Factors affecting the development of postpartum depression

  • Factors that increase the risk of developing postpartum depression include a history of depression in the mother .
  • Severe pregnancy and complicated delivery also increase the risk of developing emotional disorders in the postpartum period.
  • The presence or absence of social support (especially from the more experienced woman and, more importantly, from the spouse) will influence the emotional state of the mother and the interaction in the mother-child dyad.
  • With regard to demographic data, such as education level, income level, the statistics speak in favor of the fact that less socially protected segments of the population are more prone to developing depression including in the postpartum period. There is also a higher percentage of development of postpartum depression among underage mothers compared with nulliparous peers. The second age-related rise in the incidence of postpartum depression occurs after 40 years.
  • An unfavorable factor is separation of mother and child immediately after childbirth , including separation for medical reasons.

The appearance of a child, especially in the early postnatal period, when the mother-child bond is so strong, aggravates the woman's own internal conflicts , including those associated with her own mother.

Many mothers suffering from postpartum depression tend to expect during pregnancy that with the birth of a child, love for him will appear, which will solve all the difficulties and problems that have appeared with the child. However, it often turns out that love for a child is not always born with him, but is the result of a longer and laborious period of adaptation of the mother to the child and vice versa. Deep disappointment and the accompanying guilt that a woman does not experience a long-awaited tender feeling often accompanies postpartum depression.

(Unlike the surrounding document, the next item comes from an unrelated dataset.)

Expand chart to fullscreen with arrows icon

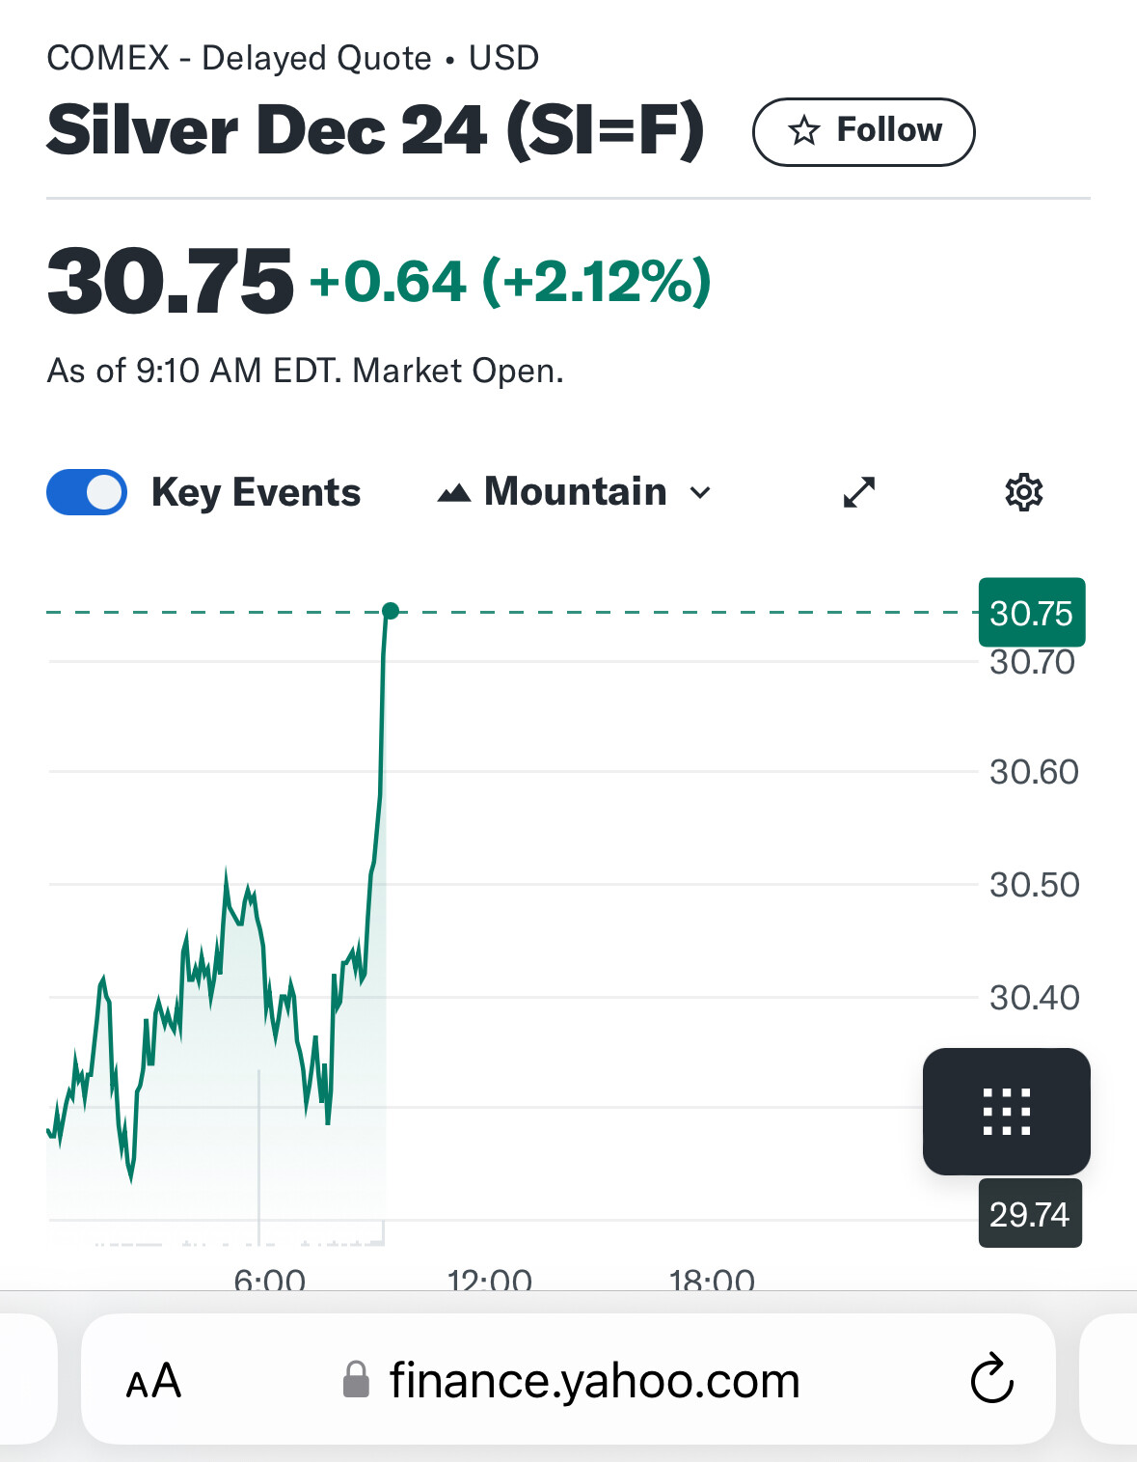point(858,492)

A woman's life during pregnancy has a significant impact on the likelihood of developing postpartum depression. The more negative events a mother has experienced during pregnancy, the higher the likelihood of developing postpartum depression.

An important factor influencing the development of postpartum depression is relationship with a spouse . Relationships in a married couple are changing, which requires the spouses to restructure relationships, adapt the family system to the new state of affairs.

Types of postpartum depression

According to the level of psychopathology, one can speak of neurotic and psychotic depression. In some cases, these are conditions that are treatable on an outpatient basis, while in others hospitalization may be necessary. The main criterion for hospitalization should be the presence of a threat to the life and health of the mother and child, as well as danger to others.

According to the type of course, one can speak of short-term depressive episodes, periodic depressive states and prolonged depression.

Treatment of postpartum depression

Among the methods of treatment we can highlight:

  • Drug treatment;
  • Individual psychotherapy and counseling;
  • Family psychotherapy;
  • Psychotherapy of interaction in the mother-child dyad.

In cases of severe symptoms, the presence of psychotic components (eg, delusions), as well as a prolonged course of the disorder, medical treatment of depression is resorted to. In some cases, in a hospital setting.

Individual psychotherapy and psychological counseling allow patients to better understand and regulate their emotional attitude to the child, to themselves, to their spouse, help resolve internal conflicts and learn new ways of relationships.

Family psychotherapy involves a greater involvement in the treatment process of the whole family, mobilizing the possibilities of social support and facilitating the adaptation of all family members to a new state of affairs, new roles, to each other.

A separate place in the treatment of postpartum mental and behavioral disorders, including postpartum depression, is occupied by the therapy of dyadic relations between mother and child. The specialist, having the opportunity to observe the interaction of mother and child (directly or watching a video), discusses with the mother her own behavioral and emotional reactions to the child and the child's reactions to her.